» What is needed:
Each line from the one containing "Eurasian Journal of" through the last line of the records below is to be repeated as written, with nothing added.
### Data to process ###
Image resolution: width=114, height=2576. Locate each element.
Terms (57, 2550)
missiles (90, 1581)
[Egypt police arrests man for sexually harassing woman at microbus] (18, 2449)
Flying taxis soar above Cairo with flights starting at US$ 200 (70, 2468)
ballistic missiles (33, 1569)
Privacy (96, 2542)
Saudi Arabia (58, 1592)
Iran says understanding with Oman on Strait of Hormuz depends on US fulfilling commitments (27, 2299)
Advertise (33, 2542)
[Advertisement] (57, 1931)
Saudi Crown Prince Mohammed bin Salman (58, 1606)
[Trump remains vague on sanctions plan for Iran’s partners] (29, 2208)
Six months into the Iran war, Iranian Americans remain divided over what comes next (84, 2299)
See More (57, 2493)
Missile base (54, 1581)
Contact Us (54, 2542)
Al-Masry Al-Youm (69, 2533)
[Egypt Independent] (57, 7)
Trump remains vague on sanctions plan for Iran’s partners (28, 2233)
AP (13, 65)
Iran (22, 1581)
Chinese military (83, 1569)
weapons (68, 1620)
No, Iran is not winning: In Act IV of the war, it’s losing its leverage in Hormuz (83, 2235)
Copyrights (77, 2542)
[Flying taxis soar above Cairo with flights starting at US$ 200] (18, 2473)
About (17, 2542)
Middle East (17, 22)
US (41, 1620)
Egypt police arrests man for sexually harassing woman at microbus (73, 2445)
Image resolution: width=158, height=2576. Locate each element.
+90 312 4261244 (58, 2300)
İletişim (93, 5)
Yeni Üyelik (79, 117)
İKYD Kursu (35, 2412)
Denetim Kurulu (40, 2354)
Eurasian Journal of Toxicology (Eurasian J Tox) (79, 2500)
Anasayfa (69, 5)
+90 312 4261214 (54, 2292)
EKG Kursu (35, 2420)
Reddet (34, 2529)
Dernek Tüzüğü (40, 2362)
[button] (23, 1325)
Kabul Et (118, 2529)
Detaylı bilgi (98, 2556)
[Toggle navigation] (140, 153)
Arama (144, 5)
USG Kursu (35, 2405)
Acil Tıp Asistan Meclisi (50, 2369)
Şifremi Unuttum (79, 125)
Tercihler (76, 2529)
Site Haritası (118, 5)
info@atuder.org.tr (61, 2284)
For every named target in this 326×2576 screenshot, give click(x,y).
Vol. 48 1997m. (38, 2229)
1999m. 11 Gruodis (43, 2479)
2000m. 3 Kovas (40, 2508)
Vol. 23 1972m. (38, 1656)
###
» Task result:
Eurasian Journal of Toxicology (Eurasian J Tox) (79, 2500)
Anasayfa (69, 5)
+90 312 4261214 (54, 2292)
EKG Kursu (35, 2420)
Reddet (34, 2529)
Dernek Tüzüğü (40, 2362)
[button] (23, 1325)
Kabul Et (118, 2529)
Detaylı bilgi (98, 2556)
[Toggle navigation] (140, 153)
Arama (144, 5)
USG Kursu (35, 2405)
Acil Tıp Asistan Meclisi (50, 2369)
Şifremi Unuttum (79, 125)
Tercihler (76, 2529)
Site Haritası (118, 5)
info@atuder.org.tr (61, 2284)
For every named target in this 326×2576 screenshot, give click(x,y).
Vol. 48 1997m. (38, 2229)
1999m. 11 Gruodis (43, 2479)
2000m. 3 Kovas (40, 2508)
Vol. 23 1972m. (38, 1656)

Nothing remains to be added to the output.